Standard approximators include decision trees, neural networks, and nearest-neighbor methods.

Markov decision process (MDP) – A probabilistic model of a sequential decision problem, where states can be perceived exactly, and the current state and action selected determine a probability distribution on future states. Essentially, the outcome of applying an action to a state depends only on the current action and state (and not on preceding actions or states).

model-based algorithms
– These compute value functions using a model of the system dynamics. Adaptive Real-time DP (ARTDP) is a well-known example of a model-based algorithm.

model-free algorithms – these directly learn a value function without requiring knowledge of the consequences of doing actions. Q-learning is the best known example of a model-free algorithm. For full details on this concept watch this video :

model – The agent’s view of the environment, which maps state-action pairs to probability distributions over states. Note that not every reinforcement learning agent uses a model of its environment. For full details on this concept watch this video :

Monte Carlo methods – A class of methods for learning of value functions, which estimates the value of a state by running many trials starting at that state, then averages the total rewards received on those trials.

policy – The decision-making function (control strategy) of the agent, which represents a mapping from situations to actions.

reward – A scalar value which represents the degree to which a state or action is desirable. Reward functions can be used to specify a wide range of planning goals (e.g. by penalizing every non-goal state, an agent can be guided towards learning the fastest route to the final state).
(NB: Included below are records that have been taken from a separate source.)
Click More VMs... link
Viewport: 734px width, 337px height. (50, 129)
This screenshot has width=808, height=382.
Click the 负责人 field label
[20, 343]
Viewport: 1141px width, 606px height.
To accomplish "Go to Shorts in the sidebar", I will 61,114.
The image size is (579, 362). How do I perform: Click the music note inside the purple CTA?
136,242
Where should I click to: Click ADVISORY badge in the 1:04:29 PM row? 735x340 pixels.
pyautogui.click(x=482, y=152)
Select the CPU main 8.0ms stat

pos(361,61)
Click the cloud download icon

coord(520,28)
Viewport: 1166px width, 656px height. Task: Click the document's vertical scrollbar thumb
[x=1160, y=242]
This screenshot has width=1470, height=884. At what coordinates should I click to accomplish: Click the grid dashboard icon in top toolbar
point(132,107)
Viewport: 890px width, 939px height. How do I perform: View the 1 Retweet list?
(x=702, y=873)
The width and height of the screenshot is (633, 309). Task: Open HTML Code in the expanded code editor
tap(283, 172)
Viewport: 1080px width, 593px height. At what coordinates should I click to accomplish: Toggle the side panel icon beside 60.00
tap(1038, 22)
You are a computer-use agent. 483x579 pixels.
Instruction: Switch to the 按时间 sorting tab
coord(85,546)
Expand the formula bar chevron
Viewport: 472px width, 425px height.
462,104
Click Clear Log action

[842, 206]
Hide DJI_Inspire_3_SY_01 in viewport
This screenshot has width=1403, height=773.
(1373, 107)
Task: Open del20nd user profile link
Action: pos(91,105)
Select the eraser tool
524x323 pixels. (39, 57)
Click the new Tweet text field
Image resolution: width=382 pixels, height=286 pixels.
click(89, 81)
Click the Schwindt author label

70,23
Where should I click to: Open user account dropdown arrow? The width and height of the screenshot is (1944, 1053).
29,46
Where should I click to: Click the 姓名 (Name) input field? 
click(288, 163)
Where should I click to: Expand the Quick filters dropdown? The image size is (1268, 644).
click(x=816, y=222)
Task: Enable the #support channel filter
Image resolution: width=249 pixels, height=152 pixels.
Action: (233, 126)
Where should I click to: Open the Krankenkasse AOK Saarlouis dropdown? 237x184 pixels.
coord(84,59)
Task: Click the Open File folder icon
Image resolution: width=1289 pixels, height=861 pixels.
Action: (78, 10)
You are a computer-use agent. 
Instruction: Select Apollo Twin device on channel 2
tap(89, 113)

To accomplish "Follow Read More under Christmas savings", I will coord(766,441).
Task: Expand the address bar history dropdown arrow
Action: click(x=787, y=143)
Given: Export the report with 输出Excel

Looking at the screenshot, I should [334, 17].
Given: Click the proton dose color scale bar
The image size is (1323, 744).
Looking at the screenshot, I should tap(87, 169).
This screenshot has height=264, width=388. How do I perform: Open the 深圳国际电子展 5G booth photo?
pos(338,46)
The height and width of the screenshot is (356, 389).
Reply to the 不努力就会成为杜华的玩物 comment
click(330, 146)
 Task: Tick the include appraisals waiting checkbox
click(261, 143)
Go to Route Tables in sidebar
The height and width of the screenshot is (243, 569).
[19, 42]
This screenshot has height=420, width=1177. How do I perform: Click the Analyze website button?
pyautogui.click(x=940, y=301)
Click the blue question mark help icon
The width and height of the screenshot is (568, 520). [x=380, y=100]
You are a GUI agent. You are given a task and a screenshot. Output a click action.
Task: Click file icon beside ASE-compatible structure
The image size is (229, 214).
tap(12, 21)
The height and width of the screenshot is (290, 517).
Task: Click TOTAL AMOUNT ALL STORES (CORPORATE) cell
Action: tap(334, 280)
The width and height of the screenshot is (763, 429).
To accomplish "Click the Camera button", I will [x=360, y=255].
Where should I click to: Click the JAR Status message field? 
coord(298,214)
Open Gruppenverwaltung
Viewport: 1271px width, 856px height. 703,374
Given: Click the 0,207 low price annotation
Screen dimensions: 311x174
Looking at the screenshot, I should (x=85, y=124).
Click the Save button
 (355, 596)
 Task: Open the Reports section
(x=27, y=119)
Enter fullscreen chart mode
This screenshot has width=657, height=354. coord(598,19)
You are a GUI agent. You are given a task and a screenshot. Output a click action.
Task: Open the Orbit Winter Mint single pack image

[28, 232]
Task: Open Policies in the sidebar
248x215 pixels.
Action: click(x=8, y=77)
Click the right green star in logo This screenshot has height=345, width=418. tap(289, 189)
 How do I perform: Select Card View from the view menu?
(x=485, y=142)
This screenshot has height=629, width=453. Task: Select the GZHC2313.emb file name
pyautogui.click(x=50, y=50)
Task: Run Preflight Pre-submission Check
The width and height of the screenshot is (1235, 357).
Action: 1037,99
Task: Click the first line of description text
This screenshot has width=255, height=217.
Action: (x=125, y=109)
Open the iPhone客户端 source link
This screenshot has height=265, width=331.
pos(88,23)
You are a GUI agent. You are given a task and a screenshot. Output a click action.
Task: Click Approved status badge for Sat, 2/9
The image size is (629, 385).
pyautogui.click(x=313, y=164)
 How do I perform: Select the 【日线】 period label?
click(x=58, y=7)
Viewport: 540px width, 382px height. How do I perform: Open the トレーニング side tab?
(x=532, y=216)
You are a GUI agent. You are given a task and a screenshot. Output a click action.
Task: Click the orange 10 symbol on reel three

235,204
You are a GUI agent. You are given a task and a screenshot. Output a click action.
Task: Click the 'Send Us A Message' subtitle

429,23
sensor – Agents perceive the state of their environment using sensors, which can refer to physical transducers, such as ultrasound, or simulated feature-detectors.

state – this can be viewed as a summary of the past history of the system, that determines its future evolution.

stochastic approximation – Most RL algorithms can be viewed as stochastic approximations of exact DP algorithms, where instead of complete sweeps over the state space, only selected states are backed up (which are sampled according to the underlying probabilistic model). A rich theory of stochastic approximation (e.g Robbins Munro) can be brought to bear to understand the theoretical convergence of RL methods.

TD (temporal difference) algorithms – A class of learning methods, based on the idea of comparing temporally successive predictions. Possibly the single most fundamental idea in all of reinforcement learning.

unsupervised learning – The area of machine learning in which an agent learns from interaction with its environment, rather than from a knowledgeable teacher that specifies the action the agent should take in any given state.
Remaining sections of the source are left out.